┌─ Data excerpts

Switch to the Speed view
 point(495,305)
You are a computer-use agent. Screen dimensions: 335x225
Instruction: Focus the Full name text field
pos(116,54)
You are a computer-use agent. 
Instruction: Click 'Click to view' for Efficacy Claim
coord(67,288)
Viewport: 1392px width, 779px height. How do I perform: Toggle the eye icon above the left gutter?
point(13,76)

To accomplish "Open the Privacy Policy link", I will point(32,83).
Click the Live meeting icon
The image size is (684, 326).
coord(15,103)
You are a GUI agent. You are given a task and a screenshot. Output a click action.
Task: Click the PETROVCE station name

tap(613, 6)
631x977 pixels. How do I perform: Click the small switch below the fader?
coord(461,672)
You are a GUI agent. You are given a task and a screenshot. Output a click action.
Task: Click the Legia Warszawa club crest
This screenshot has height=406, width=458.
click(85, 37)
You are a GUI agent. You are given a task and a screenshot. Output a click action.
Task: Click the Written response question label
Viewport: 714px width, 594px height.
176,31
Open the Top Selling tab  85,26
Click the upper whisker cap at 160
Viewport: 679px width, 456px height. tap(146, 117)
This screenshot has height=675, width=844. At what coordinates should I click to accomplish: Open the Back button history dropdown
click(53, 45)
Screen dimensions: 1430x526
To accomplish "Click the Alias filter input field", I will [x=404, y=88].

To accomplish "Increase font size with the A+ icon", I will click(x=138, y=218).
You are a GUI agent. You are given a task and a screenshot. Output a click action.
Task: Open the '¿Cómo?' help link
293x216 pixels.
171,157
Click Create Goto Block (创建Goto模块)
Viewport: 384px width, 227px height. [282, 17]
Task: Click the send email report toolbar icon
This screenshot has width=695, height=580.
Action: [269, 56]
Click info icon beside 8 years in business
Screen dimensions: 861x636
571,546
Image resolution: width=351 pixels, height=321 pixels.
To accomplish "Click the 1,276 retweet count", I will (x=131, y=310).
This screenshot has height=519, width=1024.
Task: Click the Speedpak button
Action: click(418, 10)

└─

__Problem to work on__
Extract every line above exactly as it stands.

__Answer to this task__
Switch to the Speed view
 point(495,305)
You are a computer-use agent. Screen dimensions: 335x225
Instruction: Focus the Full name text field
pos(116,54)
You are a computer-use agent. 
Instruction: Click 'Click to view' for Efficacy Claim
coord(67,288)
Viewport: 1392px width, 779px height. How do I perform: Toggle the eye icon above the left gutter?
point(13,76)

To accomplish "Open the Privacy Policy link", I will point(32,83).
Click the Live meeting icon
The image size is (684, 326).
coord(15,103)
You are a GUI agent. You are given a task and a screenshot. Output a click action.
Task: Click the PETROVCE station name

tap(613, 6)
631x977 pixels. How do I perform: Click the small switch below the fader?
coord(461,672)
You are a GUI agent. You are given a task and a screenshot. Output a click action.
Task: Click the Legia Warszawa club crest
This screenshot has height=406, width=458.
click(85, 37)
You are a GUI agent. You are given a task and a screenshot. Output a click action.
Task: Click the Written response question label
Viewport: 714px width, 594px height.
176,31
Open the Top Selling tab  85,26
Click the upper whisker cap at 160
Viewport: 679px width, 456px height. tap(146, 117)
This screenshot has height=675, width=844. At what coordinates should I click to accomplish: Open the Back button history dropdown
click(53, 45)
Screen dimensions: 1430x526
To accomplish "Click the Alias filter input field", I will [x=404, y=88].

To accomplish "Increase font size with the A+ icon", I will click(x=138, y=218).
You are a GUI agent. You are given a task and a screenshot. Output a click action.
Task: Open the '¿Cómo?' help link
293x216 pixels.
171,157
Click Create Goto Block (创建Goto模块)
Viewport: 384px width, 227px height. [282, 17]
Task: Click the send email report toolbar icon
This screenshot has width=695, height=580.
Action: [269, 56]
Click info icon beside 8 years in business
Screen dimensions: 861x636
571,546
Image resolution: width=351 pixels, height=321 pixels.
To accomplish "Click the 1,276 retweet count", I will (x=131, y=310).
This screenshot has height=519, width=1024.
Task: Click the Speedpak button
Action: click(418, 10)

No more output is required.